Bishop Haggart may have been right about wasting time, but I doubt it. A crossword like the Times’s covers such a range of subjects and requires such a lot of lateral thinking that I am sure it helps keep my mind from total stagnation.

In today’s (successful, remember!) crossword, I had to have at least some knowledge of Greek mythology, pastry-making, computers, proverbs, card games, Near Eastern history, Italian geography, English novels, French composers. Now, those who know me will laugh at such claims (at least as far as computers and pastry-making go) but I hasten to add that it is not a deep knowledge that is required but more a mind that is “a picker up of unconsidered trifles”. That may explain why Bishop Haggart disapproved – his was a mind that knew some subjects deeply and brilliantly, but had no idea about lots of others.

Ah well, when you next hear me say “I have a lot of paper work to get through” you will know that some of it is the Times Crossword – well it is printed on paper!

Bishop Bennison wins his appeal

August 5, 2010

The news that a Church appeal court, consisting of eight Bishops (a ninth recused himself) has reversed the findings of the verdict against Bishop Bennison has burst upon an astonished Church.

But I cannot understand why this should be so. As the appeal court said, the Bishop was never at any time accused of an immoral act, and it has now been shown (as he always asserted) that he had no knowledge of his brother’s crime until long after the event. Then, he remained silent at the request of the parents of the girl involved, who felt that publicity would hurt her.

It may well be that Bishop Bennison should have been more suspicious of his brother and made more vigorous attempts to find out what was really going on, but this hardly constitutes condoning immoral (and criminal) actions.

In the appeal court’s judgement, it is interesting that they make it clear that it is quite improper for those who disapprove of a Bishop’s theological opinions or use (or abuse) of Church funds to use an accusation of “conduct unbecoming a clergyman” as a way to remove him, which makes me think that they saw some evidence that this was what was happening. After all, it was only when another court found that there was no evidence of Bishop Bennison’s misusing Church monies that the present charges were brought.

The Bishop may choose to return as our Diocesan, or he may choose to retire and pursue his ministry as a Bishop of the Episcopal Church
elsewhere. I, for one, am glad that the ludicrously severe sentence of (purportedly) reducing him to the lay state has been shown for the nonsense it always was.

God’s Apology

August 1, 2010

When a relationship is broken, the only way friendship can be restored is by one of the parties saying “I’m sorry”. Sounds easy, doesn’t it? But these words are among the hardest things we ever have to say.

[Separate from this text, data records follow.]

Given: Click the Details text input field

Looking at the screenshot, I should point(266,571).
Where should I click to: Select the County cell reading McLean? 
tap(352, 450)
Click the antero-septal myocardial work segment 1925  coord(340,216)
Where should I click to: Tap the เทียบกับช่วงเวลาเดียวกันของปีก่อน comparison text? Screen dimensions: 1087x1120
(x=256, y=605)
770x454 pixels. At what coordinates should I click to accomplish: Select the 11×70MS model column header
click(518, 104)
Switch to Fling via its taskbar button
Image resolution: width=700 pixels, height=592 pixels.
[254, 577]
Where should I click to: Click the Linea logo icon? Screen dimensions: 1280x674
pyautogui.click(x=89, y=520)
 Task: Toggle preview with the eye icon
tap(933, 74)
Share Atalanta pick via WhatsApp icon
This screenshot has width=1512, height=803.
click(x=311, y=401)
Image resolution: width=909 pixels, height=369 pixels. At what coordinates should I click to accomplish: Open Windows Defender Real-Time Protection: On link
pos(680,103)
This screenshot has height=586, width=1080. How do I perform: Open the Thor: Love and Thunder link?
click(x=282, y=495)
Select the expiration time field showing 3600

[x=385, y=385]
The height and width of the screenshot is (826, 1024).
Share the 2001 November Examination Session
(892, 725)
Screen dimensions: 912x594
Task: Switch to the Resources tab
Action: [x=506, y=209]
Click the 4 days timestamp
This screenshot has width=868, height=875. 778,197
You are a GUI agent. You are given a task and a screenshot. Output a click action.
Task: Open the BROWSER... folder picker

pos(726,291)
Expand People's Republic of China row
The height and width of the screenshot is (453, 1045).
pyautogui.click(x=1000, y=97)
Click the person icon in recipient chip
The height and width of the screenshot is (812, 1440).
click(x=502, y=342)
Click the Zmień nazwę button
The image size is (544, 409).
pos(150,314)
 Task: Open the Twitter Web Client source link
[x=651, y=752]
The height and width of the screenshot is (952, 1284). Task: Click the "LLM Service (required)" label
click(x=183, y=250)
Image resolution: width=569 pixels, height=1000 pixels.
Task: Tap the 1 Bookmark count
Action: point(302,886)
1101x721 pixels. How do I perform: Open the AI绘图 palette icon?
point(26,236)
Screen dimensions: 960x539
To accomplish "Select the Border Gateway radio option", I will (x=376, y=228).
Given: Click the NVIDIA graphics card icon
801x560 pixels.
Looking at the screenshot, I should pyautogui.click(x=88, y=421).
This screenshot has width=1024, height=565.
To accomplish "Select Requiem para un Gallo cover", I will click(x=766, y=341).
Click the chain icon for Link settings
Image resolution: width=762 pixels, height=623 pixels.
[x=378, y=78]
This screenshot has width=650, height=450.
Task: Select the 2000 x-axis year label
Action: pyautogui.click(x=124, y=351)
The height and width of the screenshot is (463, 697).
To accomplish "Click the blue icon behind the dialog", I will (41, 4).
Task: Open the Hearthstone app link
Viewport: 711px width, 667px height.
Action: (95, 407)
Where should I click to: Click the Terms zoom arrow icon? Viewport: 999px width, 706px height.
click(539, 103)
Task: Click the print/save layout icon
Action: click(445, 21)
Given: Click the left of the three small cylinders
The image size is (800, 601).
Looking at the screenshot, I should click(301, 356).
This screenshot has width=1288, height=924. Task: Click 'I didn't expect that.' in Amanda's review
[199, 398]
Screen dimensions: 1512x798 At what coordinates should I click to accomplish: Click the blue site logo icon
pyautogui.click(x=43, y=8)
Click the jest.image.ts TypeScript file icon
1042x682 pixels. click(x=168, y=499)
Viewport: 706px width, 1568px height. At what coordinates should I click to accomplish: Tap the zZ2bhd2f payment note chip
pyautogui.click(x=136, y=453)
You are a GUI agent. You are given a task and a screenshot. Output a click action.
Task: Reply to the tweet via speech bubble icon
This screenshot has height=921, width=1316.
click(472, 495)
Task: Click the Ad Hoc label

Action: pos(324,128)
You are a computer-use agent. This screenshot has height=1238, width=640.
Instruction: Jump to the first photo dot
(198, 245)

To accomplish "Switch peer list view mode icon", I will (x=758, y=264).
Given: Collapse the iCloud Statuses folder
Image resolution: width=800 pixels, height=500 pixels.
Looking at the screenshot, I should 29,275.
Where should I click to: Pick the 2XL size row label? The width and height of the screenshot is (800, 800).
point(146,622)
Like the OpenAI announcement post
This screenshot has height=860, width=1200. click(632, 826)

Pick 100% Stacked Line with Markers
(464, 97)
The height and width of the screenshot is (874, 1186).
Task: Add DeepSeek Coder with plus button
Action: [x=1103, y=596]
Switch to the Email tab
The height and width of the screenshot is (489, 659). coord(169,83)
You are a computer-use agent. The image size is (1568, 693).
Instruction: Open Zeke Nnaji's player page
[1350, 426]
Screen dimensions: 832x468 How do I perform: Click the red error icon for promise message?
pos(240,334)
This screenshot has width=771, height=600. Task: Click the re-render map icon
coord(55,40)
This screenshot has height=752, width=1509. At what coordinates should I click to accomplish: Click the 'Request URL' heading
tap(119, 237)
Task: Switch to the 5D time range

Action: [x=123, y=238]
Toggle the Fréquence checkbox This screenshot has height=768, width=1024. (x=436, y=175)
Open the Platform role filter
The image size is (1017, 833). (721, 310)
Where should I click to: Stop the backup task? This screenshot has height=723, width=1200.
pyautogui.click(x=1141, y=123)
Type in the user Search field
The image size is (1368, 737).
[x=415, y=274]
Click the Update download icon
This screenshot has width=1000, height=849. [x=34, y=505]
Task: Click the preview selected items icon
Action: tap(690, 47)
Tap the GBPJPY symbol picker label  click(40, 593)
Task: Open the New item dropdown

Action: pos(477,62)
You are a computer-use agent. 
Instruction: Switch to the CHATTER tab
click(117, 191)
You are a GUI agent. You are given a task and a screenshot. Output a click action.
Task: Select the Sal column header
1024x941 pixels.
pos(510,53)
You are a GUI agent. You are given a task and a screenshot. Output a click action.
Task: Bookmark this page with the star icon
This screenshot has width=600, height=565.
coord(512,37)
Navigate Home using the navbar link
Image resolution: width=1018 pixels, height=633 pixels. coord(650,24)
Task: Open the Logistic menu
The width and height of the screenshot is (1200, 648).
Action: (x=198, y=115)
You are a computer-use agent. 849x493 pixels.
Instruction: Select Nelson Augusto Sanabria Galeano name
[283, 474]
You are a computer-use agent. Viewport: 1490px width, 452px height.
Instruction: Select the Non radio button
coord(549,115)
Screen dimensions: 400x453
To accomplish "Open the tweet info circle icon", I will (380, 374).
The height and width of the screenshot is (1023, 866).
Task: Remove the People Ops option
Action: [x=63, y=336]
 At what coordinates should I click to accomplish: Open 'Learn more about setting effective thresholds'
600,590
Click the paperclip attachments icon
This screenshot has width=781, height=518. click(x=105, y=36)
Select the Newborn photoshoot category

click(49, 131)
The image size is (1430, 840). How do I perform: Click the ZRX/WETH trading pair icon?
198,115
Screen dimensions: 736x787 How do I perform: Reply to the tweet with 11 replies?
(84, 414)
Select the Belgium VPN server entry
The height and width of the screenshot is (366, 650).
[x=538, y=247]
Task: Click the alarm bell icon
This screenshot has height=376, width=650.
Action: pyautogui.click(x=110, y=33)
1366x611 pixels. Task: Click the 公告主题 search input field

And sometimes it is the innocent party who has to say “I’m sorry.” The one who caused the breach in the first place may not have the strength or the courage to summon up these words, so the stronger partner has to be the one to do it, even though he or she was the one sinned against.

This is what happened with God and Mankind. We caused the mess of sin by our pride and selfishness, but we were trapped in human weakness and could not say Sorry in our own strength. So God, in the Person of his Son (the totally innocent party), came and said Sorry for the sin and evil and hatred and wickedness which had broken off man’s relations with God. And the costliness of this love was demonstrated by the form of the Apology – the Cross of Calvary.

I preached on this subject this morning, because our Gospel reading was the Parable of the Pharisee and the Publican. I love the way the story says “The Pharisee prayed thus WITH HIMSELF” – not a word of his smug prayer got through to God. And all the Publican could do was say “Kyrie eleison” and this prayer winged its way to the throne of grace.

That’s all we can do too, but thank God we now have the strength to do it; now we can say “I’m sorry” to God and to anyone we have hurt, because we do it in the strong union of Christ. Then love jumps like an arc of electricity from person to person, healing, reviving, glorying in the freedom of God’s life.